Monday, November 17, 2008

Re: Add Congo

My friend Matt writes in response to our post on the Congo titled Add Congo to the List:

Thanks for your recent Congo post, Dick. I had just watched a documentary called The Greatest Silence: Rape in the Congo. A student had bought the rights to show it for her high school culminating project and then let me borrow the DVD. It was unimaginable. Unimaginable. Hundreds of thousands of women and girls and small children gang-raped. Hundreds of thousands!! And their SVU (special victims unit) for the entire country consists of ONE woman with no budget.

The men gang-rape with impunity. And they don't just gang-rape, they then destroy the women's genitalia with rods and poles. It's demonic. Purely demonic. And the few people who can stand to work for justice there have the aura of Christ. I don't know how they do it. The film is also somewhat helpful in explaining the situation in the Congo and how hopeless it is. That's crushing. I'd like to turn to lighter news, but would feel flippant if I did.

Matt also recommends the documentary WarDance which he describes as "the most impressively and artistically crafted of all the films I've seen on Africa, and the most honestly crushing and uplifting film. The others rarely give you stories of hope amidst the horror. I have to believe that's partly because there is no hope, but as Christians we have to believe there is. Wardance leaves room for that."

He goes on to commend another documentary that we've talked about on Viewpoint in the past titled As We Forgive which is an amazing story of forgiveness and reconciliation in Rwanda in the wake of the savage genocide that occurred there in the '90s. Matt notes that it won the academy award for best documentary by a student filmmaker.
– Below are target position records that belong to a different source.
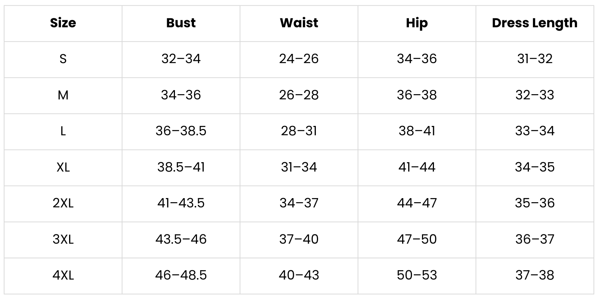The height and width of the screenshot is (299, 598).
Task: Click bust measurement 36–38.5 for size L
Action: (181, 131)
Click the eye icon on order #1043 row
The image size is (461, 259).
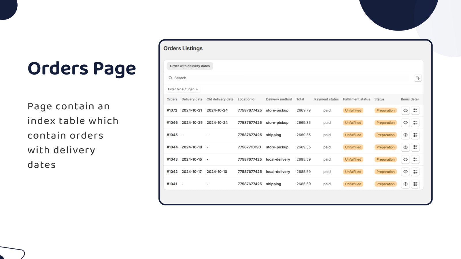pyautogui.click(x=405, y=159)
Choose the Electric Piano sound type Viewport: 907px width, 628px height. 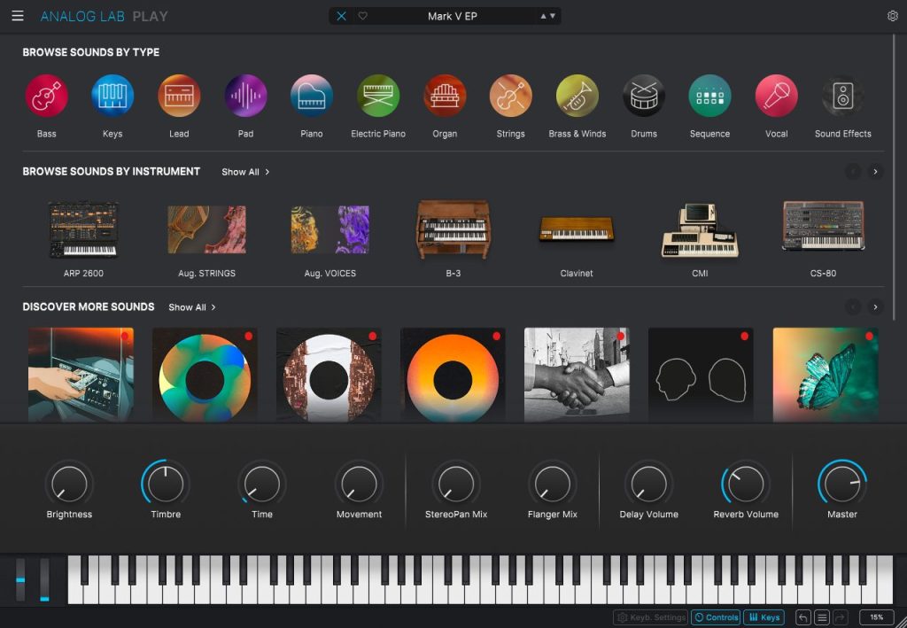[378, 96]
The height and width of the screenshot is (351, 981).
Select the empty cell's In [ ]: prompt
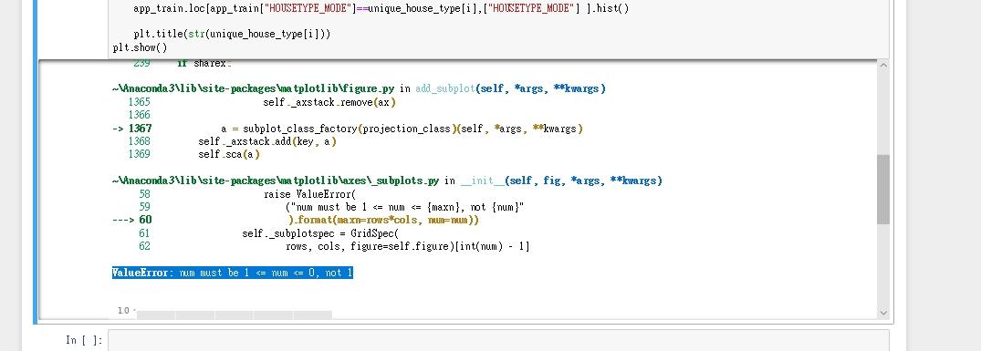tap(84, 340)
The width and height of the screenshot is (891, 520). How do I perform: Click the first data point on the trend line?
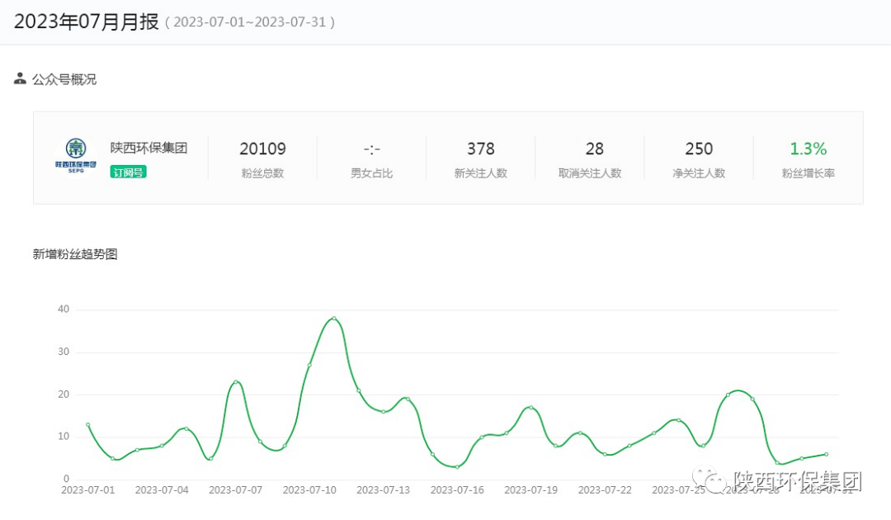[88, 424]
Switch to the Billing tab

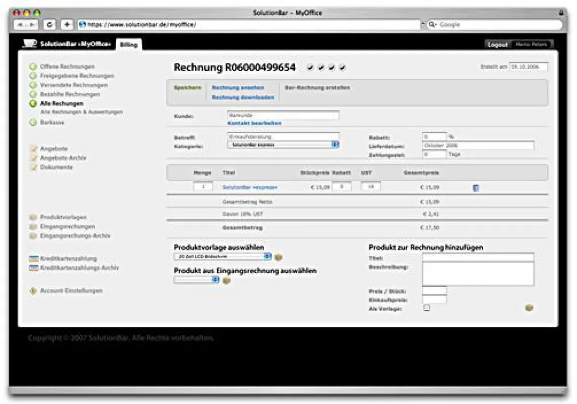tap(129, 45)
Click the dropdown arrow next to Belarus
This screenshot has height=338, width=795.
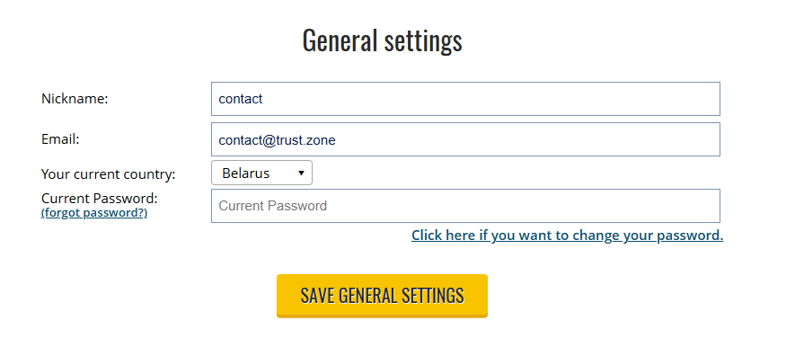click(301, 173)
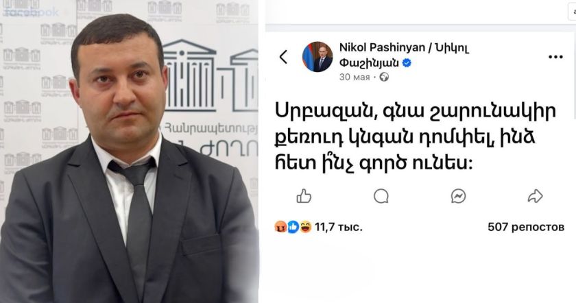Click the globe public-visibility icon
This screenshot has height=303, width=576.
click(384, 77)
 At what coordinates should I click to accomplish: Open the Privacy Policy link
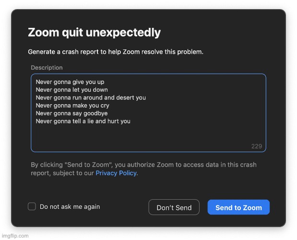(x=116, y=173)
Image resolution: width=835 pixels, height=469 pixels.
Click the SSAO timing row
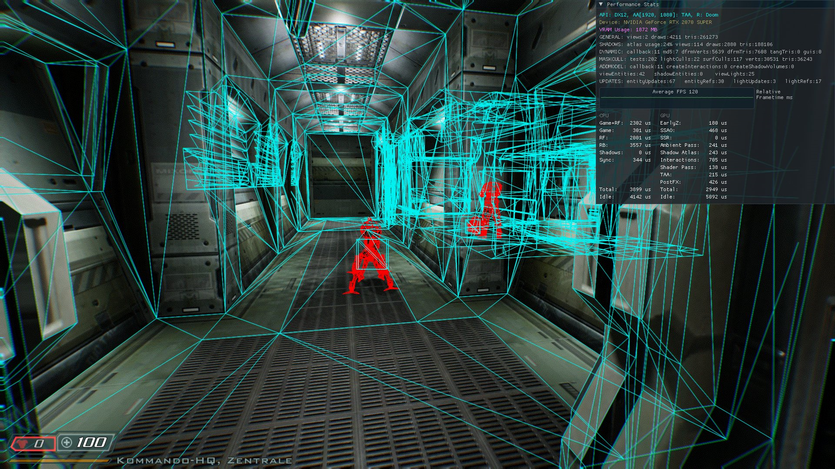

I hope that Viewpoint readers will take the time to watch at least one of these films. They're all eye-openers which will doubtless shatter our naive complacency about the world in which we live. I've added them to my Netflix queue.

RLC

Scientific Consensus

Casey Luskin at Evolution News and Views reminds us of a quote from the science fiction writer Michael Crichton (Jurassic Park, Andromeda Strain, et al.) who passed away just recently. Crichton gave a speech in which he was very critical of the tendency to cite the "scientific consensus" in order to clinch some debating point:

"I want to pause here and talk about this notion of consensus, and the rise of what has been called consensus science. I regard consensus science as an extremely pernicious development that ought to be stopped cold in its tracks. Historically, the claim of consensus has been the first refuge of scoundrels; it is a way to avoid debate by claiming that the matter is already settled. Whenever you hear the consensus of scientists agrees on something or other, reach for your wallet, because you're being had.

"Let's be clear: The work of science has nothing whatever to do with consensus. Consensus is the business of politics. Science, on the contrary, requires only one investigator who happens to be right, which means that he or she has results that are verifiable by reference to the real world. In science consensus is irrelevant. What is relevant is reproducible results. The greatest scientists in history are great precisely because they broke with the consensus.

"There is no such thing as consensus science. If it's consensus, it isn't science. If it's science, it isn't consensus. Period....

"I would remind you to notice where the claim of consensus is invoked. Consensus is invoked only in situations where the science is not solid enough. Nobody says the consensus of scientists agrees that E=mc2. Nobody says the consensus is that the sun is 93 million miles away. It would never occur to anyone to speak that way."

(Michael Crichton, "Aliens Cause Global Warming," reprinted in Wall Street Journal, November 7, 2008.)

The context of Crichton's remarks was the use of "scientific consensus" in the global warming debate, about which he was a skeptic, but his point applies equally well to the debate surrounding the origin of the cosmos and the origin of life. Dissenters from the consensus are often brow-beaten by the assertion that all "real" scientists believe life evolved by Darwinian processes when in fact that claim is not true and would be beside the point even if it were true.

"Darwinian processes" means that only physical mechanisms have been at work in the creation of the diversity of structures, functions, and operations found in living things. In other words, Darwinian processes (e.g. natural selection and random mutation) exclude any role for mind and intention, and it's simply untrue that all real scientists embrace the exclusion.

Even were it true, however, Crichton's point was that it doesn't mean much. Many if not most great advances in science came about because people who stood outside the mainstream refused to be cowed by the dominant view. This was certainly true of the work of Copernicus and Galileo and even of Darwin himself. It was true of Dalton, Einstein and Le Maitre. The fact that a majority of experts believe something should cause us to respect their theory, but it does not follow that what they believe is correct.

Crichton trenchantly notes in his speech that the club of consensus is usually brandished only when there is a lack of confidence in one's theory. It's a bit like the oft-heard claim that evolution is as well-established as the theory of gravity. This is simply false, and is shown to be false by the fact that one never hears a physicist say that the theory of gravity is as well-established as the theory of evolution. Physicists would never think to make such a claim because it's so obviously laughable.